A deviated trachea is a symptom of tension pneumothorax, which will result in respiratory distress if left untreated. The first question in the ESI triage algorithm for triage nurses asks whether “the patient requires immediate life-saving interventions” or simply “is the patient dying?” The nurse determines this by looking to see if the patient has a patent airway, if the patient is breathing, and does the patient has a pulse.

Option A: Another scale used by nurses in the assessment is if the patient is meeting criteria for a true level 1 trauma is the AVPU (alert, verbal, pain, unresponsive) scale. The scale is used to evaluate if the patient had a recent or sudden change in the level of consciousness and needs immediate intervention.
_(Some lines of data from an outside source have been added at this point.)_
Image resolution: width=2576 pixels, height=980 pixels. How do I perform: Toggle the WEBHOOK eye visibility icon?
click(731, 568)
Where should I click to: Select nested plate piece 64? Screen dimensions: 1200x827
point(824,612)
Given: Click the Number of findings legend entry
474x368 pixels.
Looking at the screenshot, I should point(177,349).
Option B: The nurse evaluates the patient, checking pulse, rhythm, rate, and airway patency. Is there concern for inadequate oxygenation? Is this person hemodynamically stable? Does the patient need any immediate medication or interventions to replace volume or blood loss? Does this patient have pulselessness, apnea, severe respiratory distress, oxygen saturation below 90, acute mental status changes, or unresponsiveness?
Option C: If the patient is not categorized as a level 1, the nurse then decides if the patient should wait or not. This is determined by three questions; is the patient in a high-risk situation, confused, lethargic, or disoriented? Or is the patient in severe pain or distress? The high-risk patient is one who could easily deteriorate, one who could have a threat to life, limb, or organ.